Theoretical Insight into the Imidazolium-Based Ionic Liquid Interface Structure and Differential Capacitance on Au(111): Effects of the Cationic Substituent Group

Electric double layers (EDLs) play a key role in the electrochemical and energy storage of supercapacitors. It is important to understand the structure and properties of EDLs. In this work, quantum chemical calculations and molecular dynamics (MD) simulations are used to study the microstructure of EDLs of four different substituents of imidazolium-based bis(trifluoromethylsulfonyl)imide ionic liquids (ILs) on the Au(111) surface. It is shown that the particle interactions influence the different arrangements of the anion and cation. More alkyl substitutions and longer alkyl chains result in a higher E LUMO and thus a stronger interaction energy between cations and electrodes.
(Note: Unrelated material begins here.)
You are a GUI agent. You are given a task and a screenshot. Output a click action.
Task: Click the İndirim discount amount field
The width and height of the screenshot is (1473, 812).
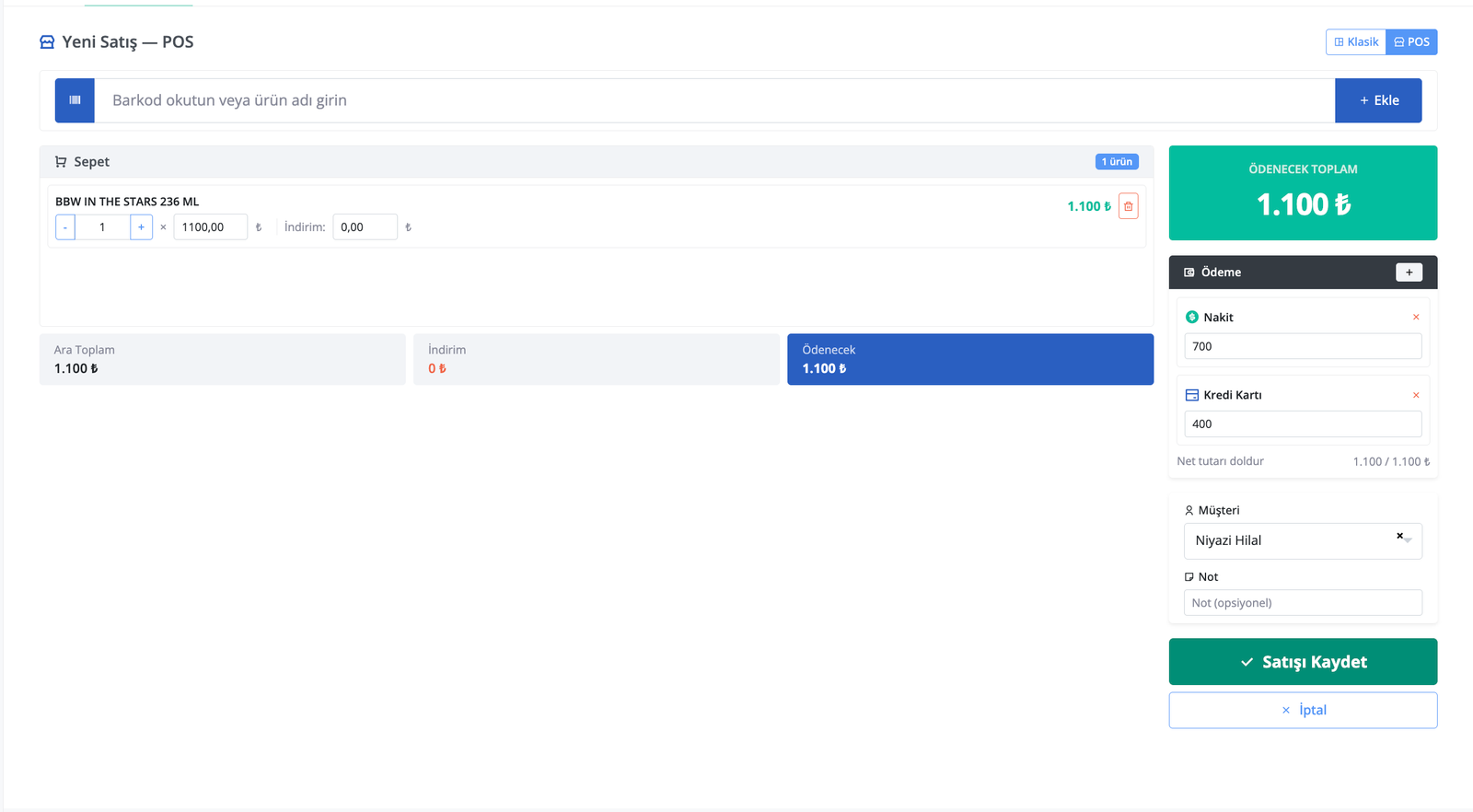(x=365, y=227)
Strong interactions produce linear patterns of anions/cations on the electrode and a maximum value of differential capacitance near PZC, whereas weak interactions generate worm-like patterns of anions/cations on Au(111) and a minimum value of differential capacitance near the PZC. We hold the opinion that the alkyl substitution has more effects on the EDLs. Our analysis provides a new perspective on EDLs structures at the atomic and molecular level. This study provides a good basis and guidance for further understanding the interface phenomena and characteristics of ionic liquids in electrochemical and energy device applications.